Im ARD-Sommerinterview hat der Kanzler nicht ausgeschlossen, aufgrund des russischen Angriffskriegs erneut eine Notlage für den Haushalt zu erklären. Die Unterstützung der Ukraine sei eine „Herausforderung für den Haushalt“, sagte er, rund sieben Milliarden Euro habe die Bundesregierung für Waffenlieferungen ausgegeben, weitere sieben Milliarden Euro für Ukrainerinnen und Ukrainer im Land. Doch der „bequeme Ausweg“ dürfe die Notlagenerklärung nicht sein, sagte Scholz, erst einmal gehe es darum, mit „allen Mitteln“ einen verfassungskonformen Haushalt aufzustellen: Hü, hott, Hintertür.
Bequem wird es eh nicht mehr: Finanzminister Christian Lindner (FDP) lehnt eine erneute Notlagenerklärung ab, das weiß Scholz.
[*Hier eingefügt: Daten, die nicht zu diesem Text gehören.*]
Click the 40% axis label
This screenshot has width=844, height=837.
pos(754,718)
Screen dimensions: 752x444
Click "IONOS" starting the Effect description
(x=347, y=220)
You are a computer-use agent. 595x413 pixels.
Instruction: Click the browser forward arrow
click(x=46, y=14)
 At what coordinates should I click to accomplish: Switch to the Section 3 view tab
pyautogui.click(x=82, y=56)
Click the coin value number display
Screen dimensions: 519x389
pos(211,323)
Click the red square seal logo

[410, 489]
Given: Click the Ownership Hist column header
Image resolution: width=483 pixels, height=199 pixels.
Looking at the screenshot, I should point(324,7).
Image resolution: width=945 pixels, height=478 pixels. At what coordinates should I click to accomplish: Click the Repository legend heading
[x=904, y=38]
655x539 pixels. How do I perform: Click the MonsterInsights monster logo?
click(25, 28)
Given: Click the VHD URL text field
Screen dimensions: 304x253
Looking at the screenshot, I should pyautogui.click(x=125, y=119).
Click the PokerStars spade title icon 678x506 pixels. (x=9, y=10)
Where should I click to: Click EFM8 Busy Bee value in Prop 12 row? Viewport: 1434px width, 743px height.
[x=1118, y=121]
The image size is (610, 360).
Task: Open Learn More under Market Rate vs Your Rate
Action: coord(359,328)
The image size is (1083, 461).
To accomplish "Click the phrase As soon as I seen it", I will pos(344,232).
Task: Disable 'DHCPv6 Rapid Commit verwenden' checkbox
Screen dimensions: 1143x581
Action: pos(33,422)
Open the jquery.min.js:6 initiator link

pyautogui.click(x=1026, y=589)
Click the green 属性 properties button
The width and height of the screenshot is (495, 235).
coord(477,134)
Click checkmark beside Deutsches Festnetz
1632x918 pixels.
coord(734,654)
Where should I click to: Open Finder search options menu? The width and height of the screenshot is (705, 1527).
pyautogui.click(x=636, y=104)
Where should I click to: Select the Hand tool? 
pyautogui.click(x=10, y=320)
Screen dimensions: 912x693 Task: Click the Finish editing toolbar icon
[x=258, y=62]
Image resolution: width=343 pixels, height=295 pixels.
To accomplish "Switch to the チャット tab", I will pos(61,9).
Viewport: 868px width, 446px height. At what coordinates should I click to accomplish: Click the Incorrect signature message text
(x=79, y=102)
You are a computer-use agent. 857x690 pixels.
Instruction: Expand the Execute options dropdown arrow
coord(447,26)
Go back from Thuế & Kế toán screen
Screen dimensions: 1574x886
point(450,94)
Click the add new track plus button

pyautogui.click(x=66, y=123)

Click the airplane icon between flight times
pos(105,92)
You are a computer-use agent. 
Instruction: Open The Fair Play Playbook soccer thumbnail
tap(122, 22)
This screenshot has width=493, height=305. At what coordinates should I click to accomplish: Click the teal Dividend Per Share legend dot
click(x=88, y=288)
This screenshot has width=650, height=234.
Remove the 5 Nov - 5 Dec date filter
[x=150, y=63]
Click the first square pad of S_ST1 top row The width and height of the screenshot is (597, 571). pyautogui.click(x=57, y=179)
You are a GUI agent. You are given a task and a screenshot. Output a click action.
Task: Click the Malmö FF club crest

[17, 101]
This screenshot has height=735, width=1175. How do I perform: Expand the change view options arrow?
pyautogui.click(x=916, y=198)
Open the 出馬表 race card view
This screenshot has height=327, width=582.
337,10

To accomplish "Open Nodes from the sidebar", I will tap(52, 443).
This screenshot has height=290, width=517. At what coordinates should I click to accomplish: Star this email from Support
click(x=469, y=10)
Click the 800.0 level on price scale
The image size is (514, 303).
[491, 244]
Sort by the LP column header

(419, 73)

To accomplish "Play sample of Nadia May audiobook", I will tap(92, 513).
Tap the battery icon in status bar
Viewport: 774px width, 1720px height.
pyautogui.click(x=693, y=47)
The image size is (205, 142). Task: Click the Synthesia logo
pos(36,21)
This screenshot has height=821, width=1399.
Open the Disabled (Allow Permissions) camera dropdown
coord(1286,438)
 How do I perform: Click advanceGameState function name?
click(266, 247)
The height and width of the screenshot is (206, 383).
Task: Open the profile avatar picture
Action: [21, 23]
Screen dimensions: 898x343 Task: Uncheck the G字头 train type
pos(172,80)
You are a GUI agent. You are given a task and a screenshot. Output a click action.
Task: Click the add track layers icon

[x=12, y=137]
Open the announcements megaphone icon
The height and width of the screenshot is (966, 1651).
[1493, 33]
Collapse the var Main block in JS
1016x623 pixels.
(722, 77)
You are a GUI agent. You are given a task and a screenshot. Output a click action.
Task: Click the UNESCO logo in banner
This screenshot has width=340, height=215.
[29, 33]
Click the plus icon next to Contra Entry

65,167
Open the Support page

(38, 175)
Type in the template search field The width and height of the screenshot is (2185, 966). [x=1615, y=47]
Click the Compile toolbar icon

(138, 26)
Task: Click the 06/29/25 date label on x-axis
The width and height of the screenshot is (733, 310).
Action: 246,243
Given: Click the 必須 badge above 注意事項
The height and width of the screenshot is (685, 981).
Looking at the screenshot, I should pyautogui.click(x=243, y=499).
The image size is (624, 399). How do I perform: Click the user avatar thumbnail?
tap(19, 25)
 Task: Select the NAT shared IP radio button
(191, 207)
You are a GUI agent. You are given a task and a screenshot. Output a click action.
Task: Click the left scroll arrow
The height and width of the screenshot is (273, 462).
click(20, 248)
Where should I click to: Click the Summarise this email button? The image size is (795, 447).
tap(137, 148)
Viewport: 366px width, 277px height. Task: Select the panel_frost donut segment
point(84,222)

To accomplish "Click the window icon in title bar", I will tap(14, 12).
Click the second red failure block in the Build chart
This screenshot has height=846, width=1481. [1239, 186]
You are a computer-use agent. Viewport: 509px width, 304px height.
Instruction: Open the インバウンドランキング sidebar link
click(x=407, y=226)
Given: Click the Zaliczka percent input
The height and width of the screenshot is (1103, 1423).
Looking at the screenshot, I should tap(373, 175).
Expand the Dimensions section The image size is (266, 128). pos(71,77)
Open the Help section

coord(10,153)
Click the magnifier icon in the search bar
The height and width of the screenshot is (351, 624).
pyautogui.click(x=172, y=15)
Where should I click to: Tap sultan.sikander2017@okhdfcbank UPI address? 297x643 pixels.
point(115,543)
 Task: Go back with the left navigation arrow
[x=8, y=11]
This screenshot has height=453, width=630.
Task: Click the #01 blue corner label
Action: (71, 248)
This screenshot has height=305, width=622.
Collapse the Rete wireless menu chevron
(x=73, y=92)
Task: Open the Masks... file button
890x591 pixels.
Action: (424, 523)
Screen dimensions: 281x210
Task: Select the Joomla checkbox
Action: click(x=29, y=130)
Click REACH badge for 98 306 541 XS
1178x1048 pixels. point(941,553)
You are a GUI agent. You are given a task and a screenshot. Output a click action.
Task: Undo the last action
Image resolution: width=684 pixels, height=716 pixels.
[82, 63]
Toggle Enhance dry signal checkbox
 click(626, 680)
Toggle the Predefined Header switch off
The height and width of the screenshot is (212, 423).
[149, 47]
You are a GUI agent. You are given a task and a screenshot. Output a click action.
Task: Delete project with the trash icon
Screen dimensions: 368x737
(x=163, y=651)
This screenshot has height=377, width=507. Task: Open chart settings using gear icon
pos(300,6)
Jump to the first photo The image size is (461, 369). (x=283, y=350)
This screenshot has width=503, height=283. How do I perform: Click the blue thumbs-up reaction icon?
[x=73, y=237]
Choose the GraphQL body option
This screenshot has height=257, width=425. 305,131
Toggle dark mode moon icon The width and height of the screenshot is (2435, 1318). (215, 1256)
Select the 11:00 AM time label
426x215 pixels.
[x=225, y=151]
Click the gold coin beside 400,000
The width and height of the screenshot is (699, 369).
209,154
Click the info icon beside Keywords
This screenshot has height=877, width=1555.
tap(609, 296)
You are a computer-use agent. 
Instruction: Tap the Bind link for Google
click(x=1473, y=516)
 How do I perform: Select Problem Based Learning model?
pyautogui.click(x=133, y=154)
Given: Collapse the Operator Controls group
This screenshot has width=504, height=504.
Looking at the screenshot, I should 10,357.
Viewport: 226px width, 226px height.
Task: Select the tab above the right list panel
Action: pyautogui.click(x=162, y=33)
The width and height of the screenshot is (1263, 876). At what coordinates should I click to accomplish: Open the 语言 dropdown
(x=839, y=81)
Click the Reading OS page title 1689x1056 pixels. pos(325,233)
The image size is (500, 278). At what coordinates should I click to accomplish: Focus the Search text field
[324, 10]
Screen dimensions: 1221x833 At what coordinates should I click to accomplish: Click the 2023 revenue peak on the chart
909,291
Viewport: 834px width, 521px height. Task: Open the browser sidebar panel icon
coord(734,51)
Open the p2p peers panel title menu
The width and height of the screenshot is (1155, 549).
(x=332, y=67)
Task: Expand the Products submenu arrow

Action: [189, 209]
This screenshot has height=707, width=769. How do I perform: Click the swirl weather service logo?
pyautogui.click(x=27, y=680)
Doch seine Partei, deren Herz linker schlägt als das des Kanzlers, droht mit einem Mitgliederentscheid. Eine „Geisterfahrt“ sei ein „Sparhaushalt“, und zwar in „ökonomischer, ökologischer und demokratischer Hinsicht“, finden die Vorsitzenden des „Forums Demokratische Linke“ (DL21) der Partei. Am Wochenende haben die Chefs Erik von Malottki und Jan Dieren sowie die Geschäftsführerin Myriam Riedel ein Mitgliederbegehren beim SPD-Parteivorstand eingereicht. Sie lehnen Kürzungen in den Bereichen Soziales, Gesundheit, Jugend, Familie, Bildung, Demokratie und Entwicklungszusammenarbeit ab. Zuerst hatten Spiegel und dpa darüber berichtet.
Wie hoch sind die Hürden? Rund 4000 Unterstützerinnen und Unterstützer aus zehn Unterbezirken aus mindestens drei Bundesländern müssen die Initiatoren gewinnen, um das Mitgliederbegehren einzuleiten. Das dürfte weniger schwierig sein als der nächste Schritt. Zustande kommt das Mitgliederbegehren laut SPD-Satzung nämlich nur, wenn innerhalb einer Dreimonatsfrist 20 Prozent der Mitglieder das Vorhaben unterstützen. Das wären rund 76.000.
Mögliche Konsequenzen: Dann müsste die Partei die Beschlüsse entweder mittragen oder einen Mitgliederentscheid darüber durchführen. Zeitlich also sollte ein Kabinettsbeschluss zum Haushalt vorliegen, bevor es zu einem Mitgliederentscheid käme. Durchs Parlament wäre der Haushalt dann aber möglicherweise noch nicht.